▶ Activity
Check each line of the records for "agent"; collect those that have it.

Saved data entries
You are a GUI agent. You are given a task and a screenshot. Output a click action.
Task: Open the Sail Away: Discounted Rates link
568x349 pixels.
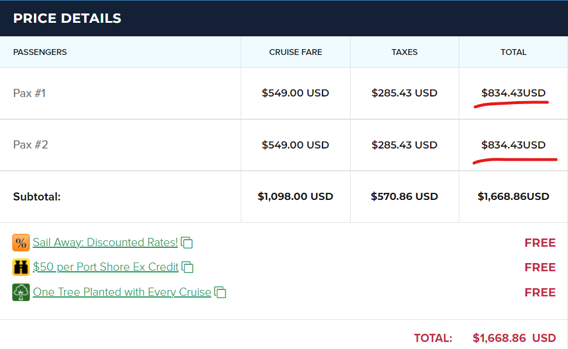pyautogui.click(x=105, y=243)
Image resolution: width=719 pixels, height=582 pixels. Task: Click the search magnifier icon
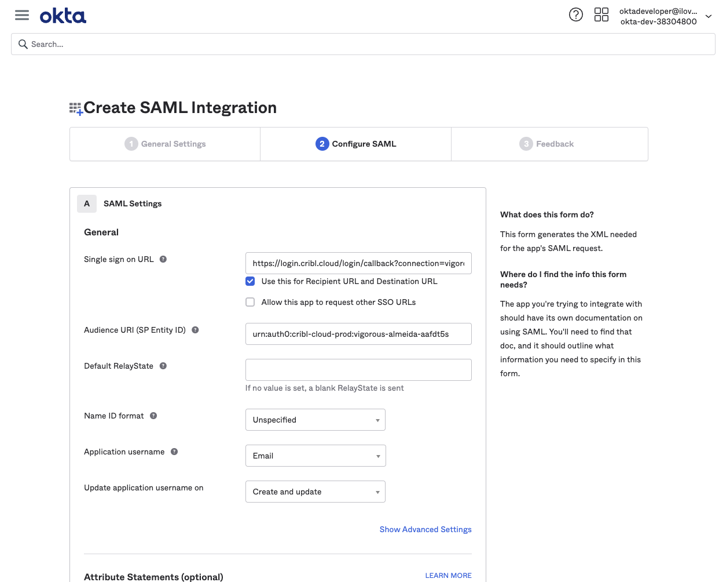23,44
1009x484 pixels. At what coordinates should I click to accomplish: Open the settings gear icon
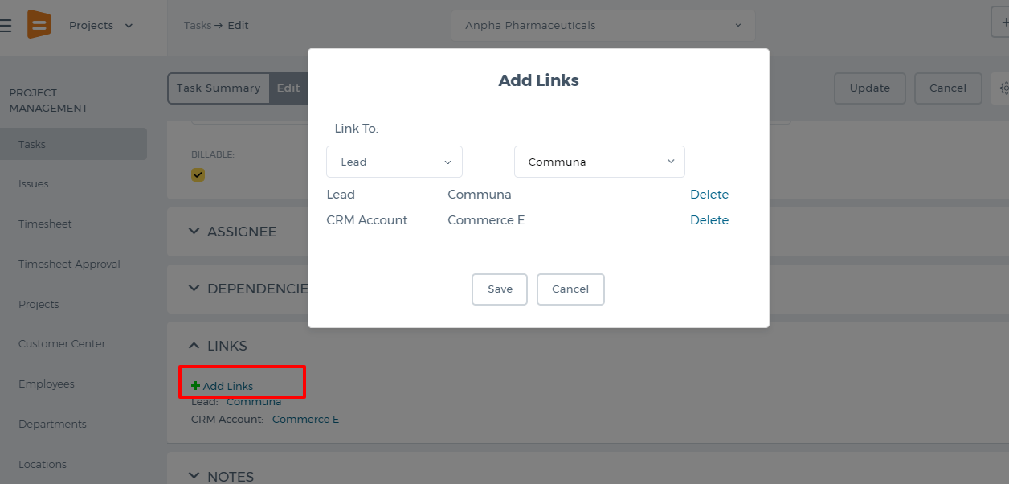pos(1003,88)
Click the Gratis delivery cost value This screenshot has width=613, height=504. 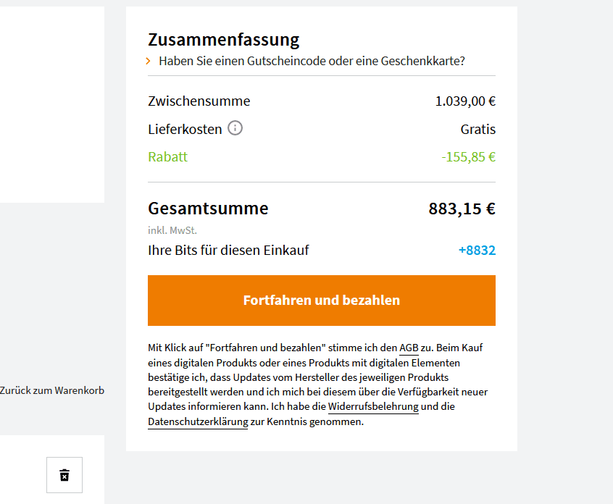(x=478, y=130)

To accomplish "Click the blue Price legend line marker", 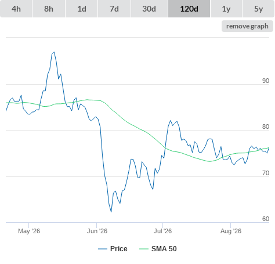I will [x=103, y=249].
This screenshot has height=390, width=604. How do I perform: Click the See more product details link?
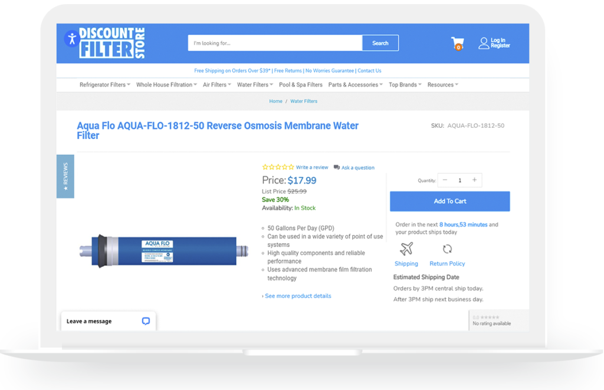(297, 296)
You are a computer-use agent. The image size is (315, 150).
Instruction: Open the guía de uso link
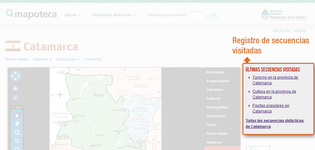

▶ Exercise response
You are a GUI agent. You are given a task and a screenshot. Output a click action.
You are a computer-use agent. The image size is (315, 150).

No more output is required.